REQUIRED ACTIONS ▸
(a) In the DeepInspect passage, copy everything from "Vii Related Work" down to "end-to-end DNN applications.", substituting "symbolic" for "concolic".
(b) According to the DeepInspect passage, how are the thresholds for confusion and bias errors chosen?

— Begin ARTICLE —

Vi Threats to Validity
Although DeepInspect can find confusion and bias errors, its performance relies on the the accuracy of the model it tests. Since DeepInspect groups images according to the predicted labels, in the case when the model has very low testing accuracy, the embedding of objects in will not be accurate and thus leads to inferior testing performance.
Another limitation is that DeepInspect needs to decide thresholds for both confusion errors and bias errors. We minimize this threat by choosing thresholds that are 1 standard deviation far from the corresponding mean values.
The task of classifying any possible object accurately is notoriously difficult. Here we simplify the problem to test the DNN model for the classes that it has seen before during the training process. For example, if the model is trained with cow’s images, we will test the model with variations of cows correctly. However, we will not test the model for dinosaur if it has never seen it during the training process.
Vii Related Work
Software Testing & Verification of DNN. Prior research proposed different white-box testing criteria based on neuron coverage [14, 30, 13] and neuron-pair coverage . Sun et al.  further presented a concolic testing approach for DNNs. They showed that their concolic testing approach can effectively increase coverage and find adversarial examples. There are also efforts to verify DNNs [50, 51, 35, 52] against adversarial attacks. However, most of the verification efforts are limited to small DNNs and limited system-wide properties (e.g., range of pixel values). In contrast, we propose testing strategies that test class separations. Our initial results indicate that such metrics have potential to identify potential bias and weakness of end-to-end DNN applications.

— End ARTICLE —
— Begin SUPPLIED INFORMATION —

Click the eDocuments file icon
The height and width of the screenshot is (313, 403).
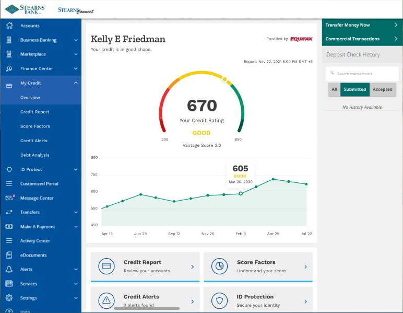click(9, 255)
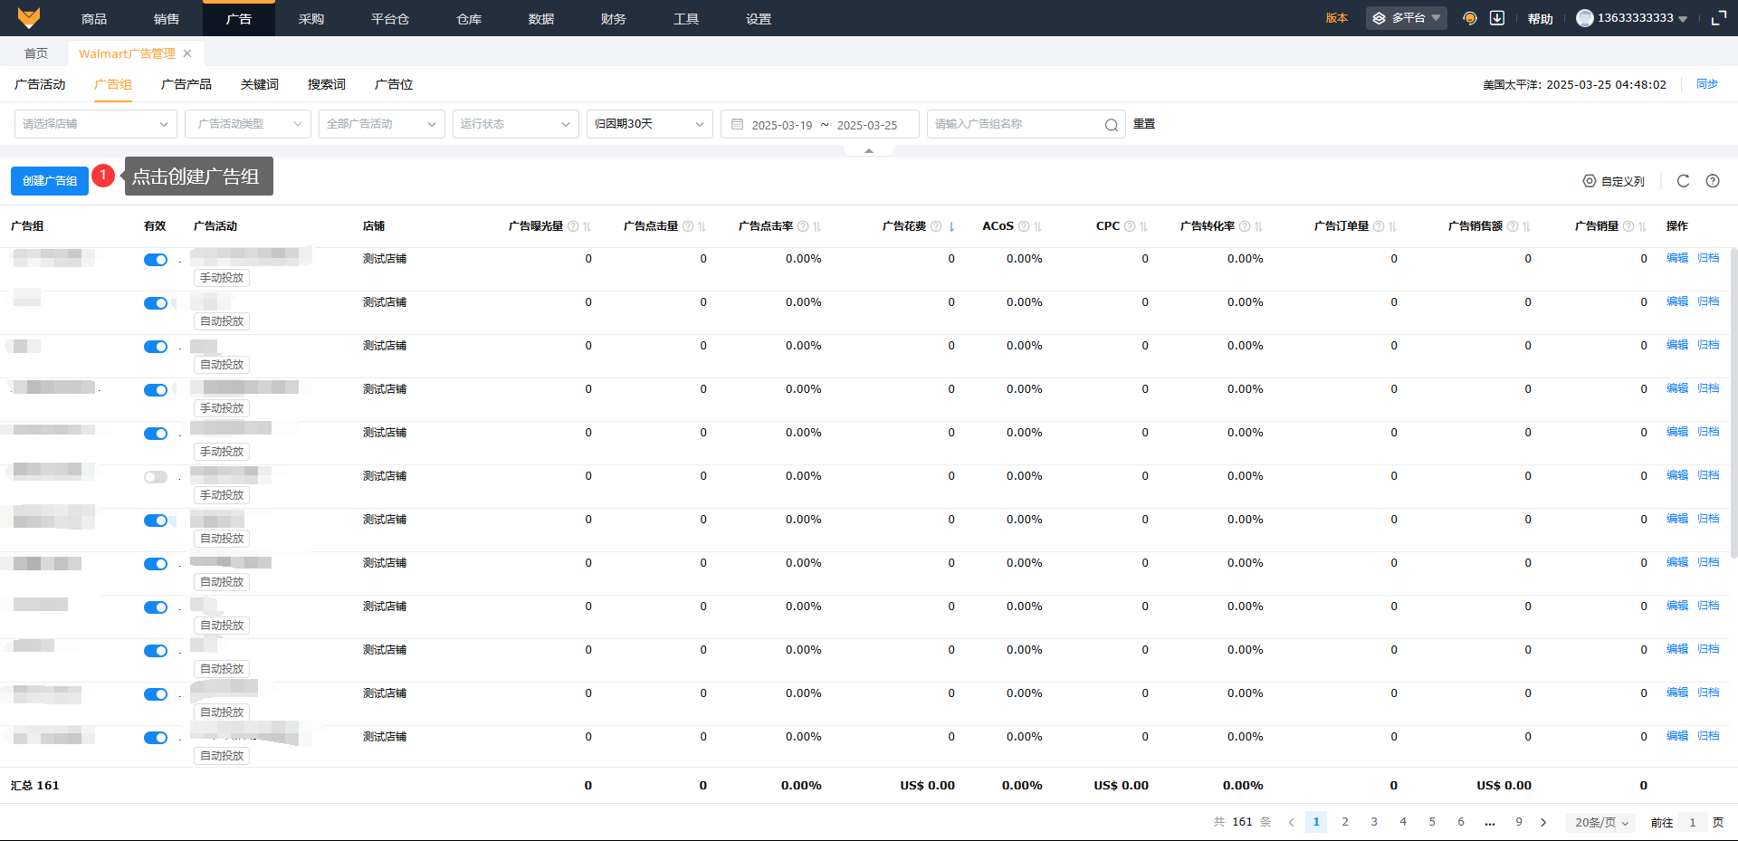Open the download center icon

click(x=1497, y=18)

— End SUPPLIED INFORMATION —

SOLUTIONS BY TASK ▸
(a)
Vii Related Work
Software Testing & Verification of DNN. Prior research proposed different white-box testing criteria based on neuron coverage [14, 30, 13] and neuron-pair coverage . Sun et al.  further presented a symbolic testing approach for DNNs. They showed that their symbolic testing approach can effectively increase coverage and find adversarial examples. There are also efforts to verify DNNs [50, 51, 35, 52] against adversarial attacks. However, most of the verification efforts are limited to small DNNs and limited system-wide properties (e.g., range of pixel values). In contrast, we propose testing strategies that test class separations. Our initial results indicate that such metrics have potential to identify potential bias and weakness of end-to-end DNN applications.

(b) They are set 1 standard deviation away from the corresponding mean values.